Hollande avait annoncé la construction de 500 000 logements par an, dont 150 000 logements sociaux. Mais finalement c’est de l’ordre de 370 000 logements, dont moins de 120 000 logements sociaux, qui sont sortis de terre. La construction de logements est laissée en grande partie aux sociétés immobilières et dans une moindre mesure aux particuliers. Les patrons du béton se détournent de la construction de logements sociaux parce que ce ne sont pas des investissements suffisamment rentables. Ils préfèrent d’autres investissements, la construction de logements de standing ou de bureaux par exemple, qui rapporte bien plus, même s’ils sont finalement sous-occupés. Ainsi, rien qu’en région parisienne, la surface de bureaux vides avoisinait en 2014 les 4,43 millions de mètres carrés.

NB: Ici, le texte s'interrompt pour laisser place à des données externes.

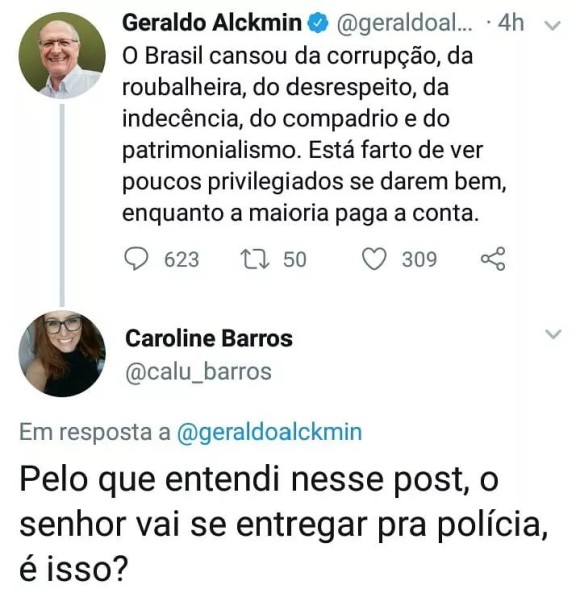Open the @calu_barros handle
The height and width of the screenshot is (593, 580).
199,372
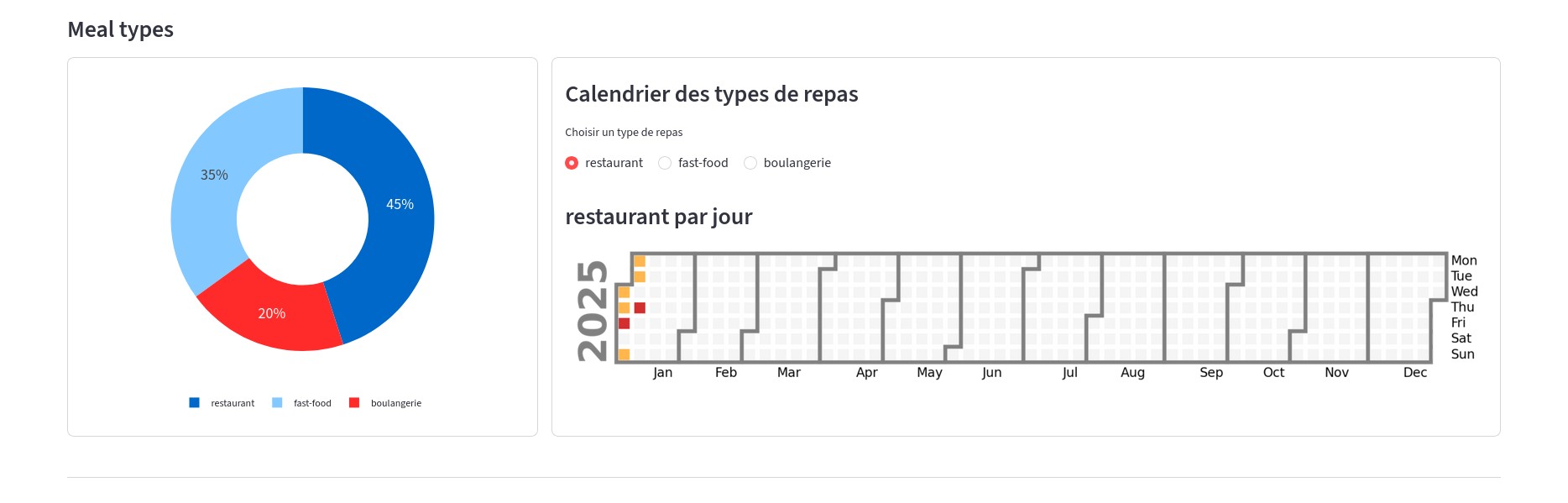
Task: Click the dark blue restaurant legend square
Action: pos(195,403)
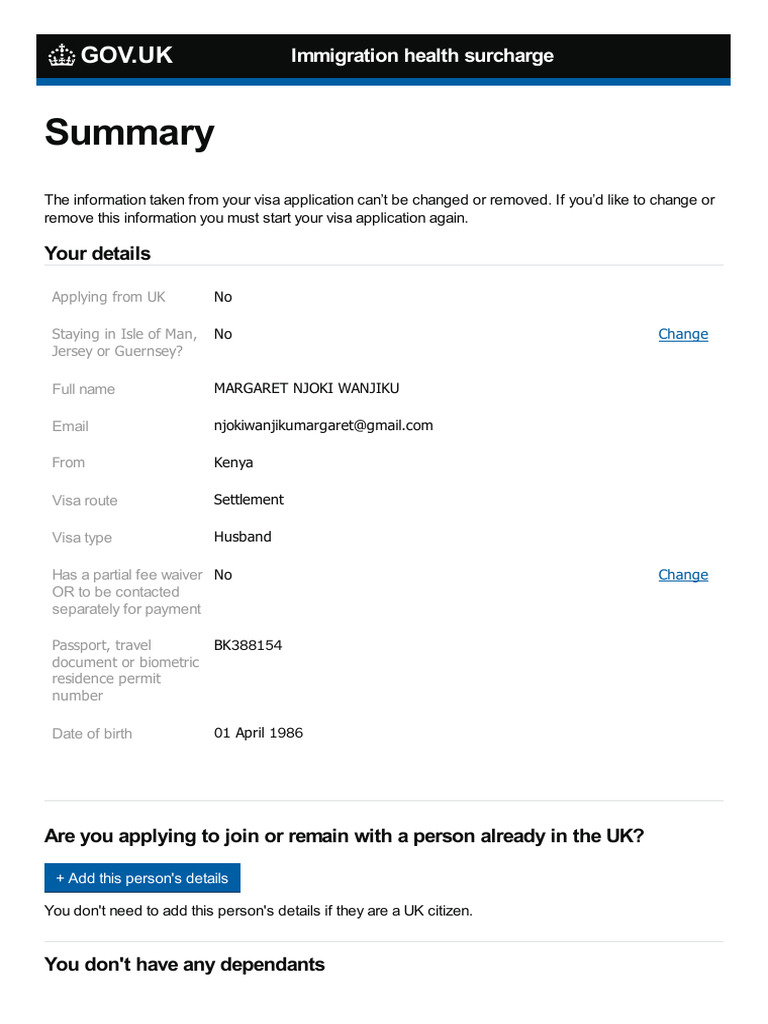Click passport number BK388154
This screenshot has height=1024, width=768.
tap(248, 645)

Loger convenablement les classes populaires nécessiterait d’orienter le budget de l’État vers le financement d’un programme massif de construction de logements sociaux. Or, aujourd’hui, l’État se contente d’inciter, aux frais des contribuables, les investisseurs petits ou grands à construire des logements destinés à la location aux prix du marché. Rien ne contraint les patrons de l’immobilier, les promoteurs, à construire les logements nécessaires, au lieu de rechercher les plus gros profits.

Dans l’immédiat, il faudrait s’attaquer aux 3 millions de logements vacants, à commencer par ceux qui sont tout de suite habitables. La loi permet les réquisitions de logements vides, mais les procédures sont tellement longues et complexes qu’elles n’aboutissent pas. Les propriétaires sont menacés d’amendes mais beaucoup s’en moquent, vu leurs revenus. Tant que les logements manquent, les familles les plus pauvres se retrouvent les otages des propriétaires de logements insalubres ou à des loyers très élevés. D’autant qu’aucune mesure efficace n’est prise pour limiter les abus car, pour cela, il faudrait avoir la volonté de s’attaquer à la propriété privée.

Au lieu de mesures incitatives inefficaces qui grèvent le budget de l’État, un gouvernement réellement au service des classes populaires prendrait des mesures de contrainte pour parvenir à enrayer le mal-logement au plus vite. Il faudrait seulement avoir le courage d’affronter les levées de boucliers des associations de propriétaires et d’obliger les promoteurs à agir en fonction des besoins de la collectivité.